基于网络药理学的葱白提取物治疗 非酒精性脂肪性肝病的机制研究和 验证

Mechanism and verification of Allii Fistulost Bulbus extract against nonalcoholic fatty liver disease based on network pharmacology

[目的]应用网络药理学的研究方法分析葱白提取物治疗非酒精性脂肪性肝病(NAFLD)的潜在作用靶点,并通过小分子RNA干扰(RNAi)技术在NAFLD大鼠进行验证。[方法]通过中药系统药理学分析平台(TCMSP)检索葱白的有效成分及作用靶点,再利用GeneCards网络数据库搜索NAFLD关键靶点,运用Perl语言软件对数据进行预处理,再通过R语言软件、Cytoscape软件以及String网络数据平台进行数据分析及作图。最后以RNAi技术抑制过氧化物酶体增殖物受体γ(PPARG)辅助活化因子A(PPARGC1A)PPARGC1A的表达,在NAFLD模型大鼠中验证葱白提取物的疗效。[结果]通过网络药理学的方法得到两个化合物,即山奈酚(kaempferol)与儿茶素(catechin),具有潜在疗效,并得到关键作用靶点PPARGC1A和PPARG。动物实验结果证实,与模型组相比葱白提取物可以改善脂肪肝病变,同时上调PPARGC1A及PPARG的表达(P<0.01)。[结论]运用网络药理学的方法预测了葱白治疗NAFLD的关键靶分子,并进行动物实验验证了葱白提取物通过诱导PPARGC1A治疗NAFLD的可行性。

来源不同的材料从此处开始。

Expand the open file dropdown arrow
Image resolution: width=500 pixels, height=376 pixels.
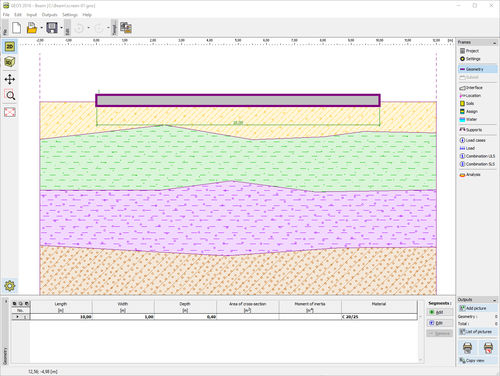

[Objective]To investigate the potential targets of Allii Fistulost Bulbus in treatment of NAFLD based on network pharmacology,and SiRNA technology was used for verification in NAFLD rats.[Methods]The Traditional Chinese Medicine System Platform(TCMSP)database was used to find out active components and potential targets of Allii Fistulost Bulbus.Then the potential target information of NAFLD was retrieved by Genecards databases.Perl language software was used for preprocessing,and the R language software,Cytoscape software and String network data platform were used data analysis and picture production.In the end,we used SiRNA technology to inhibit the expression of PPARGC1A in the NAFLD rats to verify the curative effect.[Results]Two active components of kaempferol and catechin were screened out,and 2 important targets for the treatment of NAFLD with PPARGC1A and PPARG were predicted.The results of animal experiments confirm that compare to the model group,Allii Fistulost Bulbus extract can relieve liver steatosis,and up-regulated the protein expression of PPARGC1A and PPARG(P<0.01).[Conclusion]This study systematically predicted the potential target of Allii Fistulost Bulbus against NAFLD by Network Pharmacology and verified the feasibility to treat NAFLD by inducing PPARGC1A in animal experiment.